Data section start

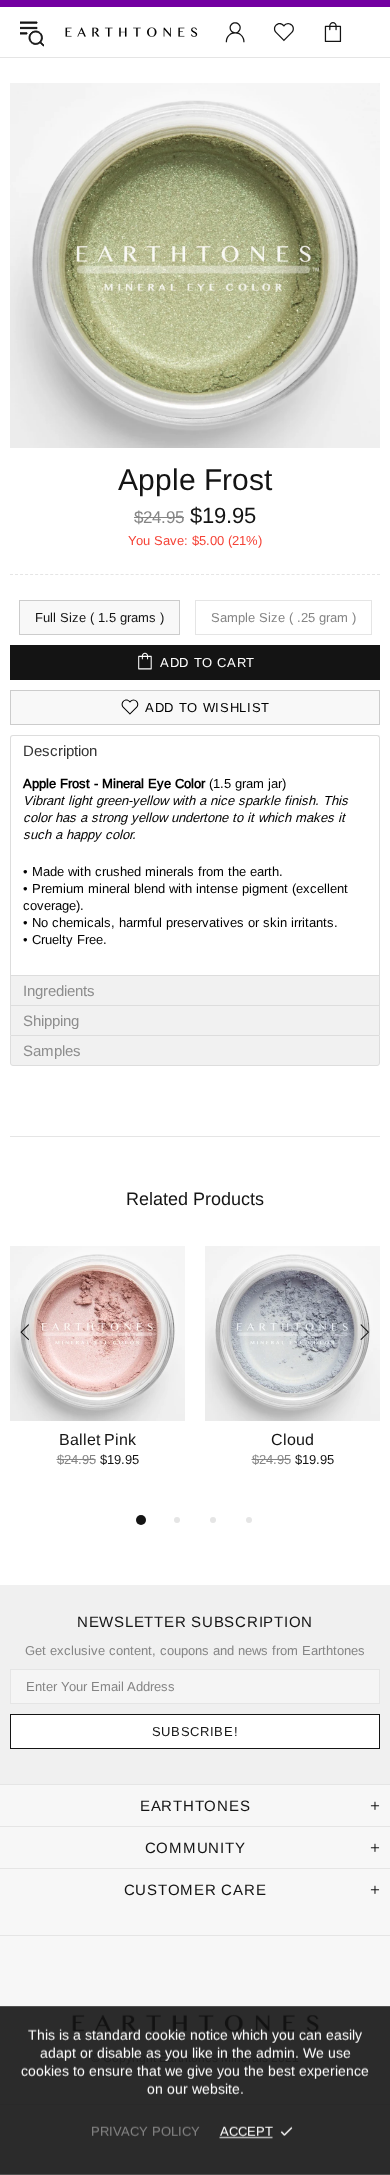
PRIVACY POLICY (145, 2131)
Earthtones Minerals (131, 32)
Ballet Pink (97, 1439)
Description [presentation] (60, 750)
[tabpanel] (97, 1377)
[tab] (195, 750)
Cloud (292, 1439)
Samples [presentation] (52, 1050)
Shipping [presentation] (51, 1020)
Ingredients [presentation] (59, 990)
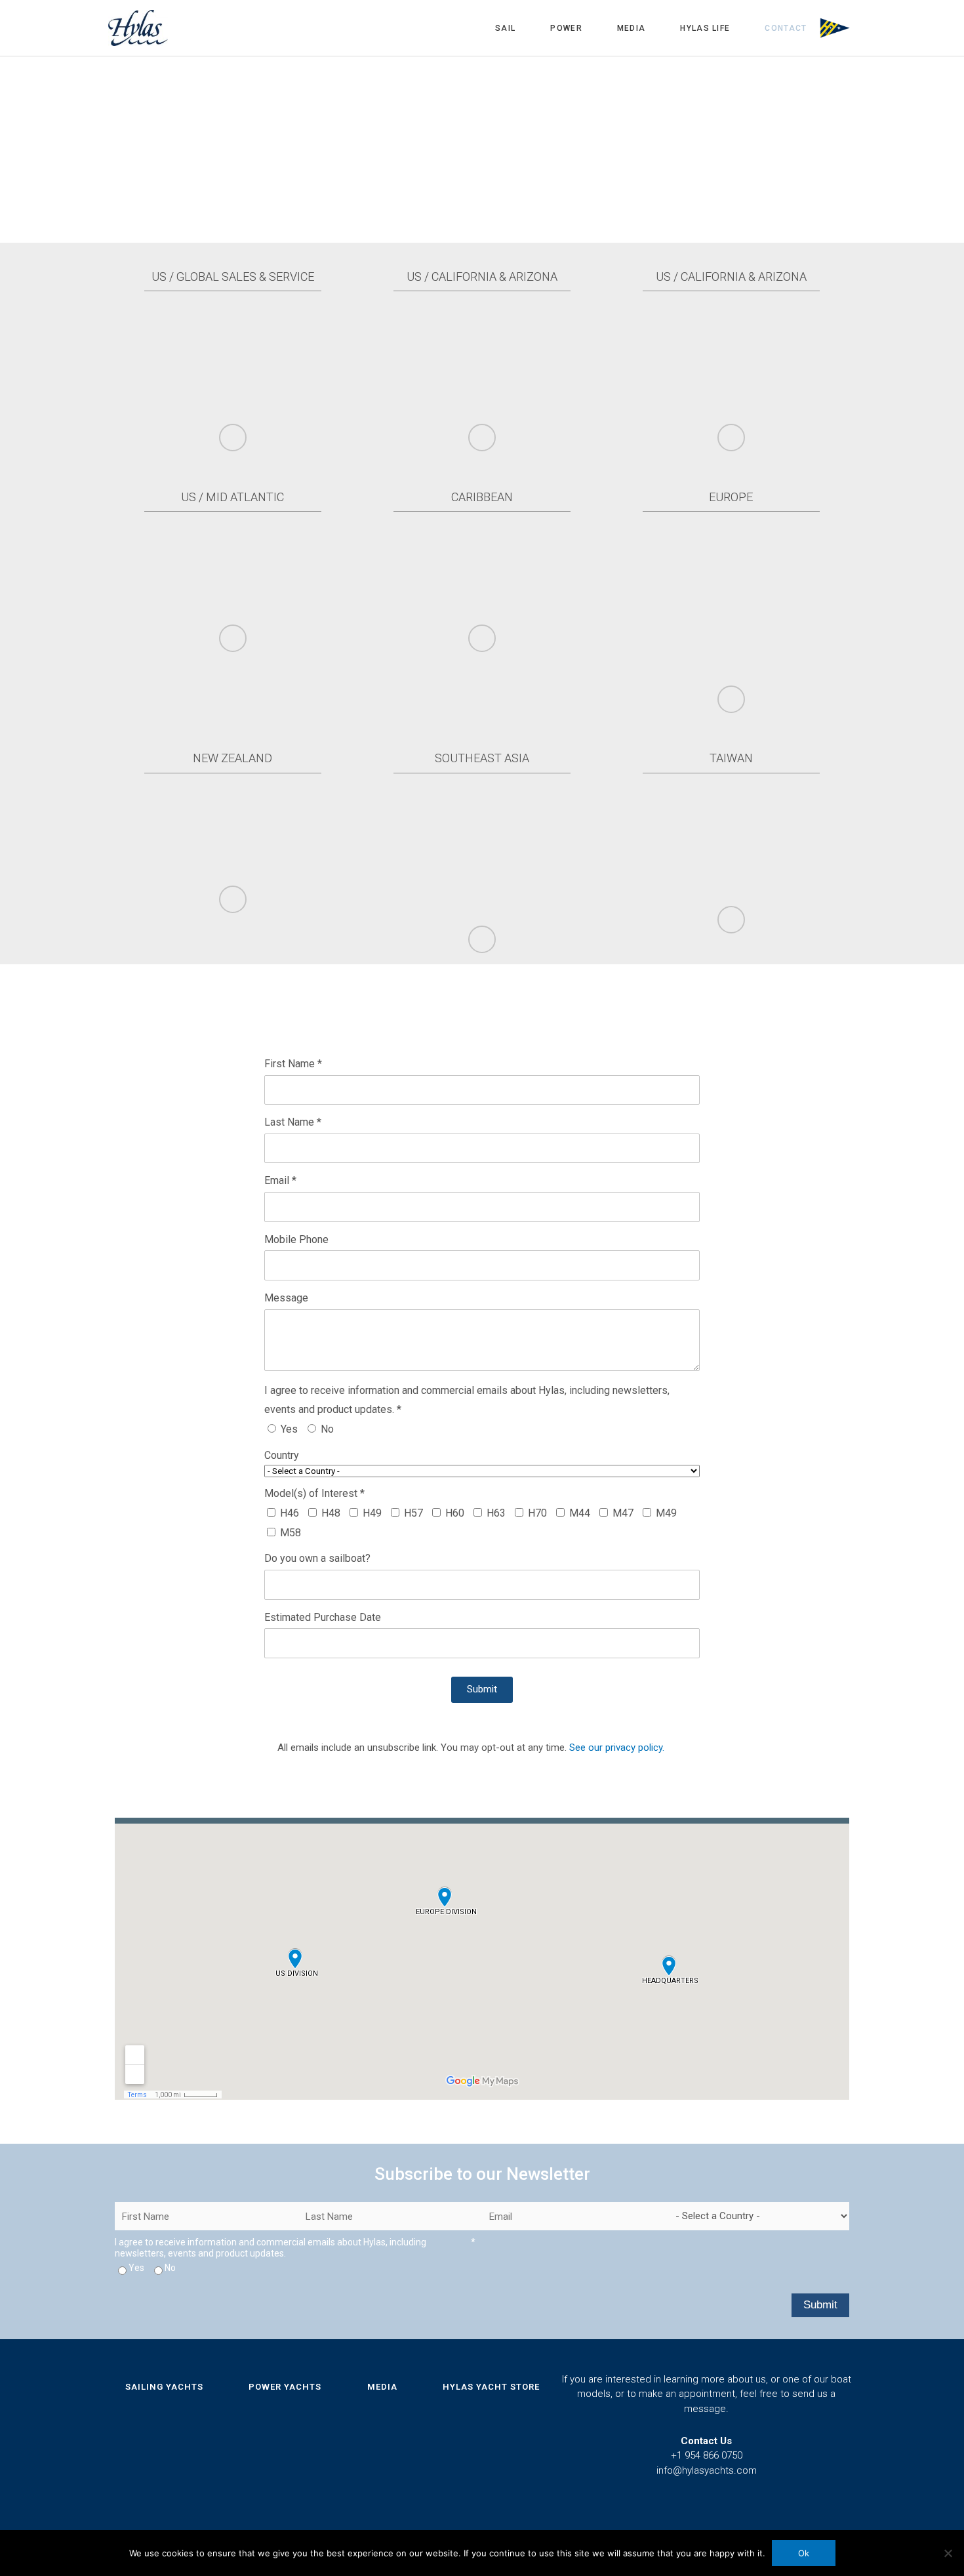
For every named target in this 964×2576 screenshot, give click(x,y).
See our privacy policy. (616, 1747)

Data section end

Your task - Could you return all the entries exactly as they appear, minus the pictures?

Your solution -
PRIVACY POLICY (145, 2131)
Earthtones Minerals (131, 32)
Ballet Pink (97, 1439)
Description [presentation] (60, 750)
[tabpanel] (97, 1377)
[tab] (195, 750)
Cloud (292, 1439)
Samples [presentation] (52, 1050)
Shipping [presentation] (51, 1020)
Ingredients [presentation] (59, 990)
For every named target in this 964×2576 screenshot, give click(x,y).
See our privacy policy. (616, 1747)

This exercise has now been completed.